Please copy out the rows word for word, from the first line through the line containing "[x=638, y=346]", including both of those lines.

## Begin Extracted data

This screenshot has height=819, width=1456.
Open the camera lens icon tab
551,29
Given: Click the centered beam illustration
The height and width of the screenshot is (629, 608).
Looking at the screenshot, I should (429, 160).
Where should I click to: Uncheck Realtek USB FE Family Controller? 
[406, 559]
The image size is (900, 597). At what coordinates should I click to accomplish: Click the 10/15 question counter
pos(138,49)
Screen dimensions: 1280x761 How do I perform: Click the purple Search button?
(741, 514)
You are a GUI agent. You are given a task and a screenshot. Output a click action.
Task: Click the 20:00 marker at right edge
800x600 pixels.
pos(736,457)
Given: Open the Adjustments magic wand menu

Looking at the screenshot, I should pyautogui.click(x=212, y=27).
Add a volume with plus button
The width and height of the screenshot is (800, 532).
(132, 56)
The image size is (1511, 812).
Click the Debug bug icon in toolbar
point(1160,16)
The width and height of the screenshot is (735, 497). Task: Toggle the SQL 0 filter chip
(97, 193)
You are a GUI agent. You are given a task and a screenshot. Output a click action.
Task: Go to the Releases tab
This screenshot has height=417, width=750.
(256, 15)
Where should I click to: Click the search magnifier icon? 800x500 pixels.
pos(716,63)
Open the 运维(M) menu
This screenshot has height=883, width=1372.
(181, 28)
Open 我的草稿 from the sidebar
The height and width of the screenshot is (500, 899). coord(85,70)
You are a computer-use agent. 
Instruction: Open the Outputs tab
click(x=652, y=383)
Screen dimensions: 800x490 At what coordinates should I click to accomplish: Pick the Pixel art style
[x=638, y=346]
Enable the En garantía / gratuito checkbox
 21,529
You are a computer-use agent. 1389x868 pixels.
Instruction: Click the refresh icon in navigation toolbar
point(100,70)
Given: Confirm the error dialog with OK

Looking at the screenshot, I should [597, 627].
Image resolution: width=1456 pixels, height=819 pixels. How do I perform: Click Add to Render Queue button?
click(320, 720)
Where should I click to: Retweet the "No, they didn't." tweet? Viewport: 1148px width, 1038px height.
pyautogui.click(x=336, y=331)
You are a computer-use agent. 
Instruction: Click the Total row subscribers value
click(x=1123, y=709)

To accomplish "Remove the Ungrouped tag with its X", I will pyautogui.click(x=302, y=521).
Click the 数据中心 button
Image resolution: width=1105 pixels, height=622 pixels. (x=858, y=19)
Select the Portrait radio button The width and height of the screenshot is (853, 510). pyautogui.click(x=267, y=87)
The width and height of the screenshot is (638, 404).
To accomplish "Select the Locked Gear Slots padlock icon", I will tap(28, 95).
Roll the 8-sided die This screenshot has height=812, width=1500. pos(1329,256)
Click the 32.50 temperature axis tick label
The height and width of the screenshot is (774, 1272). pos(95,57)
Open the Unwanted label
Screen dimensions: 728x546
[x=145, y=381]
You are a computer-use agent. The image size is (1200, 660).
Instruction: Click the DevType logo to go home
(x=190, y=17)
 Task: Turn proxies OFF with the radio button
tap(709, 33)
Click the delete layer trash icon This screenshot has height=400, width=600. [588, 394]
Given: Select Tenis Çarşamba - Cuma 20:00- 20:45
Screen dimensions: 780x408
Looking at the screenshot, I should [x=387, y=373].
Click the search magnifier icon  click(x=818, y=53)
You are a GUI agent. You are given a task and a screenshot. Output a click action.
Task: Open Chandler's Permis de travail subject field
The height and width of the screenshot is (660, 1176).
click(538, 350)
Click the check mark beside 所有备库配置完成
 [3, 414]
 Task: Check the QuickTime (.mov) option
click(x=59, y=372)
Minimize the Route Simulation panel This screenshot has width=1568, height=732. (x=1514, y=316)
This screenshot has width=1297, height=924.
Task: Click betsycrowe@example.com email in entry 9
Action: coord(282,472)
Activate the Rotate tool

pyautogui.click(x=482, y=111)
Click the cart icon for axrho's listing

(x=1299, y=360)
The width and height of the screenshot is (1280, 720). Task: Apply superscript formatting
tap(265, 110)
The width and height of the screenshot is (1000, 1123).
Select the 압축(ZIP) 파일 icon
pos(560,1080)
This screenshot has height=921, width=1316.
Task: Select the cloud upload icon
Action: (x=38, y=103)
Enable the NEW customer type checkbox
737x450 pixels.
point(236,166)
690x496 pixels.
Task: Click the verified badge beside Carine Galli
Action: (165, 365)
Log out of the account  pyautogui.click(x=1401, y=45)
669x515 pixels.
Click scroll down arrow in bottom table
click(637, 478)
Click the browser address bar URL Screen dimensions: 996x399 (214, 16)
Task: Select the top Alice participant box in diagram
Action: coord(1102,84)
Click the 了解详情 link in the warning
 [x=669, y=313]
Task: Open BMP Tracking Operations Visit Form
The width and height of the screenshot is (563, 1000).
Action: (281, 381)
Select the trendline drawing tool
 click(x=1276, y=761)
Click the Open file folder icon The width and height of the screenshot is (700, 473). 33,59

## End Extracted data

Result below:
This screenshot has height=819, width=1456.
Open the camera lens icon tab
551,29
Given: Click the centered beam illustration
The height and width of the screenshot is (629, 608).
Looking at the screenshot, I should (429, 160).
Where should I click to: Uncheck Realtek USB FE Family Controller? 
[406, 559]
The image size is (900, 597). At what coordinates should I click to accomplish: Click the 10/15 question counter
pos(138,49)
Screen dimensions: 1280x761 How do I perform: Click the purple Search button?
(741, 514)
You are a GUI agent. You are given a task and a screenshot. Output a click action.
Task: Click the 20:00 marker at right edge
800x600 pixels.
pos(736,457)
Given: Open the Adjustments magic wand menu

Looking at the screenshot, I should pyautogui.click(x=212, y=27).
Add a volume with plus button
The width and height of the screenshot is (800, 532).
(132, 56)
The image size is (1511, 812).
Click the Debug bug icon in toolbar
point(1160,16)
The width and height of the screenshot is (735, 497). Task: Toggle the SQL 0 filter chip
(97, 193)
You are a GUI agent. You are given a task and a screenshot. Output a click action.
Task: Go to the Releases tab
This screenshot has height=417, width=750.
(256, 15)
Where should I click to: Click the search magnifier icon? 800x500 pixels.
pos(716,63)
Open the 运维(M) menu
This screenshot has height=883, width=1372.
(181, 28)
Open 我的草稿 from the sidebar
The height and width of the screenshot is (500, 899). coord(85,70)
You are a computer-use agent. 
Instruction: Open the Outputs tab
click(x=652, y=383)
Screen dimensions: 800x490 At what coordinates should I click to accomplish: Pick the Pixel art style
[x=638, y=346]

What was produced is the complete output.